* _Task to complete_
Report the number of lines in the records below that contain the word "from", and nothing more.

* _Information provided_
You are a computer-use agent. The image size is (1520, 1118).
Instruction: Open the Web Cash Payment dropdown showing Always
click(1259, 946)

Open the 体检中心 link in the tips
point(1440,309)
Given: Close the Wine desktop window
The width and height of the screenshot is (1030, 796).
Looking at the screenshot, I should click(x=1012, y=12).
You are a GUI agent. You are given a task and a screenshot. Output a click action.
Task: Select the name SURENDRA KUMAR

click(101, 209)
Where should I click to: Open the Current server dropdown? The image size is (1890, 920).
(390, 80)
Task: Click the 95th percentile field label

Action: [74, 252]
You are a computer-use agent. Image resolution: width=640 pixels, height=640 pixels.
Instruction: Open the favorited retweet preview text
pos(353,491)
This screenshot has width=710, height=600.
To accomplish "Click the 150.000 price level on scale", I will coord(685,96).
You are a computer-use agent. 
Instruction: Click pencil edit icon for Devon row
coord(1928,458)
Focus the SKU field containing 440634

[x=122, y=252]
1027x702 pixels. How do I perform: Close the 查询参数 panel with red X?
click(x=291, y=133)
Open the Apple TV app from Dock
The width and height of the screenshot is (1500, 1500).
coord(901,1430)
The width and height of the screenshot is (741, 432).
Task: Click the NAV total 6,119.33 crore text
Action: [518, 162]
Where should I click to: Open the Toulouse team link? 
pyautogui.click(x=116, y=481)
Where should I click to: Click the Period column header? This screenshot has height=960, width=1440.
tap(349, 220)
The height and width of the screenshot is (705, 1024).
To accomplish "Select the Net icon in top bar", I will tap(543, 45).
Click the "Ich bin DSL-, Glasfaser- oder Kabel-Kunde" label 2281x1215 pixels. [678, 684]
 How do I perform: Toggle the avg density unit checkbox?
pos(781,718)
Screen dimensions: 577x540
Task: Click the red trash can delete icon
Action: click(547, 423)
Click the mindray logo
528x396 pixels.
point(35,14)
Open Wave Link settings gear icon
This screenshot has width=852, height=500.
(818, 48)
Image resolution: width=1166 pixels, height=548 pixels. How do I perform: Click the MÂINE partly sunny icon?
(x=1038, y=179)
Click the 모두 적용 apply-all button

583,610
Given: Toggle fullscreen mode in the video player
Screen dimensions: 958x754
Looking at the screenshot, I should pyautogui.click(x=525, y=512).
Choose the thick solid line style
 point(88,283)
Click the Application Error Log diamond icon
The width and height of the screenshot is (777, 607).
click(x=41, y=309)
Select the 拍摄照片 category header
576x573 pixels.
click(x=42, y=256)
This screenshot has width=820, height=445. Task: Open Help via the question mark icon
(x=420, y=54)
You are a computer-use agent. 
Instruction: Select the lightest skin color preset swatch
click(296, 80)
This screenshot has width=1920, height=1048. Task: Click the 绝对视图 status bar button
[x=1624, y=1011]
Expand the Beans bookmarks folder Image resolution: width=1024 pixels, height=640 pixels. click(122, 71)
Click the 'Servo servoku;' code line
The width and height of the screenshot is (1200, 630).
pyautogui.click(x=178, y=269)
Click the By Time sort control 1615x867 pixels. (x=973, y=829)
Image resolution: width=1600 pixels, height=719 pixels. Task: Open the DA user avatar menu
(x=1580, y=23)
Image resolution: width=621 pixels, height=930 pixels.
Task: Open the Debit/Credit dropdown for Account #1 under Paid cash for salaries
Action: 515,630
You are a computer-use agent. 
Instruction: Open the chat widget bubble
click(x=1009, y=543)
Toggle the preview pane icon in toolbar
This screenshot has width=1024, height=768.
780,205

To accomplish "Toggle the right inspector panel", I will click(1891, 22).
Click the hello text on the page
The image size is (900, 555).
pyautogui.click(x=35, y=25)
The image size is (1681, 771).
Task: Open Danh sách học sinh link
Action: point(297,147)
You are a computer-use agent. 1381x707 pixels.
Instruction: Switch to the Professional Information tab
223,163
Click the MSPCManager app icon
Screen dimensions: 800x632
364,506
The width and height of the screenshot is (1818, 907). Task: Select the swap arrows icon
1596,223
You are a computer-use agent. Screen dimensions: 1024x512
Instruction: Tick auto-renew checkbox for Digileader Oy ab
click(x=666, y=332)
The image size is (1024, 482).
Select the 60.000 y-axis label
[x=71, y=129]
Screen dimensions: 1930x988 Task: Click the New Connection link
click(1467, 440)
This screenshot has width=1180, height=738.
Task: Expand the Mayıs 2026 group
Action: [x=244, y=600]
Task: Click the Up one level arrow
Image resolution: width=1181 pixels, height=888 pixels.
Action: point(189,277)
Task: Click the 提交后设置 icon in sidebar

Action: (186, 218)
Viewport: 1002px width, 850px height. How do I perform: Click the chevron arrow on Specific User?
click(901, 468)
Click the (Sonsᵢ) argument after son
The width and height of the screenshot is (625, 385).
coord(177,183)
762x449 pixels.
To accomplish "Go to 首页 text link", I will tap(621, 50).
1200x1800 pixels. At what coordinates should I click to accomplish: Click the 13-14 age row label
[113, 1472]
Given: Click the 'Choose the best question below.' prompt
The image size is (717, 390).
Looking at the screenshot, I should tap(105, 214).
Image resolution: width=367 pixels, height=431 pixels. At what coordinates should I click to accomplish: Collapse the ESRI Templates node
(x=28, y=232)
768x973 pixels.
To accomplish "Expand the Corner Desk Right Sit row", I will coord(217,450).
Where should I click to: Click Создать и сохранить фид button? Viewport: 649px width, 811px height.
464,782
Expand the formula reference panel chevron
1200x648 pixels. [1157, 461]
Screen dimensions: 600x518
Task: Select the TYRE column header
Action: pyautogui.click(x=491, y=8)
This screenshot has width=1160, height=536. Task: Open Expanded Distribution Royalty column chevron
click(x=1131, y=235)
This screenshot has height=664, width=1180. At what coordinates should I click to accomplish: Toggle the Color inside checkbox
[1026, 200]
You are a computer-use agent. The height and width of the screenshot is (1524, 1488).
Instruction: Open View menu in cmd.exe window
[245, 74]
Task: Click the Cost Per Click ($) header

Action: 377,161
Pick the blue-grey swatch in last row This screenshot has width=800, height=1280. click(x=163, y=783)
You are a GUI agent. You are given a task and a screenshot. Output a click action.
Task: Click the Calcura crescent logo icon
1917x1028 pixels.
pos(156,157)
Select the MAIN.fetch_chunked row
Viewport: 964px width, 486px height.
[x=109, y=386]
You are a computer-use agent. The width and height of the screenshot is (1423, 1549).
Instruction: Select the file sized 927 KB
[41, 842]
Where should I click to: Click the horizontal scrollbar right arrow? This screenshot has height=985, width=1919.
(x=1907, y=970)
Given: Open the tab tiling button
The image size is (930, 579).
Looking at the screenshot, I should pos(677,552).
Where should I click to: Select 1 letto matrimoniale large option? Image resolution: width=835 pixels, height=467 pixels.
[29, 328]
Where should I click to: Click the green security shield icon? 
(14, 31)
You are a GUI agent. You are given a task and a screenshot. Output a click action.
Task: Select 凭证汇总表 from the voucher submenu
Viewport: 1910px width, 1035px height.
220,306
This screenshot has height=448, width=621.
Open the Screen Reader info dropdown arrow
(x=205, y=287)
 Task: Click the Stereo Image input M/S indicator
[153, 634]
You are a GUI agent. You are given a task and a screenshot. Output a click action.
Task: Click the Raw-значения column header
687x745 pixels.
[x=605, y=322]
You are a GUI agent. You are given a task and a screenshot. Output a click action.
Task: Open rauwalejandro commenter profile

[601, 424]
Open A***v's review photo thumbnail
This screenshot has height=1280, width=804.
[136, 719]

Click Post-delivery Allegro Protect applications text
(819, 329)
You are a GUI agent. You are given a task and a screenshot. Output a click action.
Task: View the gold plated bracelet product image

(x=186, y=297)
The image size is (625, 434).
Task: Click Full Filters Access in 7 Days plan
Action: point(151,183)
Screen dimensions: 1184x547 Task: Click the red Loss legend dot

* _Written response_
2